OTHER MANAGEMENT CONSIDERATIONS Pregnancy Up to 75% of female RA patients will note overall improvement in symptoms during pregnancy, but often will flare after delivery. Flares during pregnancy are generally treated with low doses of prednisone; hydroxychloroquine and sulfasalazine are probably the safest DMARDs to use during pregnancy. Methotrexate and leflunomide therapy are contraindicated during pregnancy due to their teratogenicity in animals and humans. The experience with biologic agents has been insufficient to make specific recommendations for their use during pregnancy.

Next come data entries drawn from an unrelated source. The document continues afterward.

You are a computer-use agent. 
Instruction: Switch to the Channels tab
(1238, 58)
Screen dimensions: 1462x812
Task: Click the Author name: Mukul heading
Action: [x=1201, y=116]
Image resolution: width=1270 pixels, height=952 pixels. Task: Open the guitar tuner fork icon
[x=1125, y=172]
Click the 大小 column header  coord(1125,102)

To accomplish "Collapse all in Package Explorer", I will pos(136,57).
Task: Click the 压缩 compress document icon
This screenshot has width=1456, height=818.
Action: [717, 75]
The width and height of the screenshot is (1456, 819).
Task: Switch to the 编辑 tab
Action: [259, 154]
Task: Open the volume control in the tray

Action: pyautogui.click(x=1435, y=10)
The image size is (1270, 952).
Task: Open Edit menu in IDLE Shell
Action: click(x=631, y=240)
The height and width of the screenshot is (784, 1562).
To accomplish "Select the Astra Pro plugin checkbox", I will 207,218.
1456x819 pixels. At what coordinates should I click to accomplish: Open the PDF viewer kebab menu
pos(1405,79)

Most rheumatologists avoid their use in this setting; however, exceptions are considered depending on the circumstances.
Elderly Patients RA presents in up to one-third of patients after the age of 60; however, older individuals may receive less aggressive treatment due to concerns about increased risks of drug toxicity. Studies suggest that conventional DMARDs and biologic agents are equally effective and safe in younger and older patients. Due to comorbidities, many elderly patients have an increased risk of infection. Aging also leads to a gradual decline in renal function that may raise the risk for side effects from NSAIDs and some DMARDS, such as methotrexate. Renal function must be taken into consideration before prescribing methotrexate, which is mostly cleared by the kidneys. To reduce the risks of side effects, methotrexate doses may need to be adjusted downward for the drop in renal function that usually comes with the seventh and eighth decades of life. Methotrexate is usually not prescribed for patients with a serum creatinine greater than 2 mg/dL.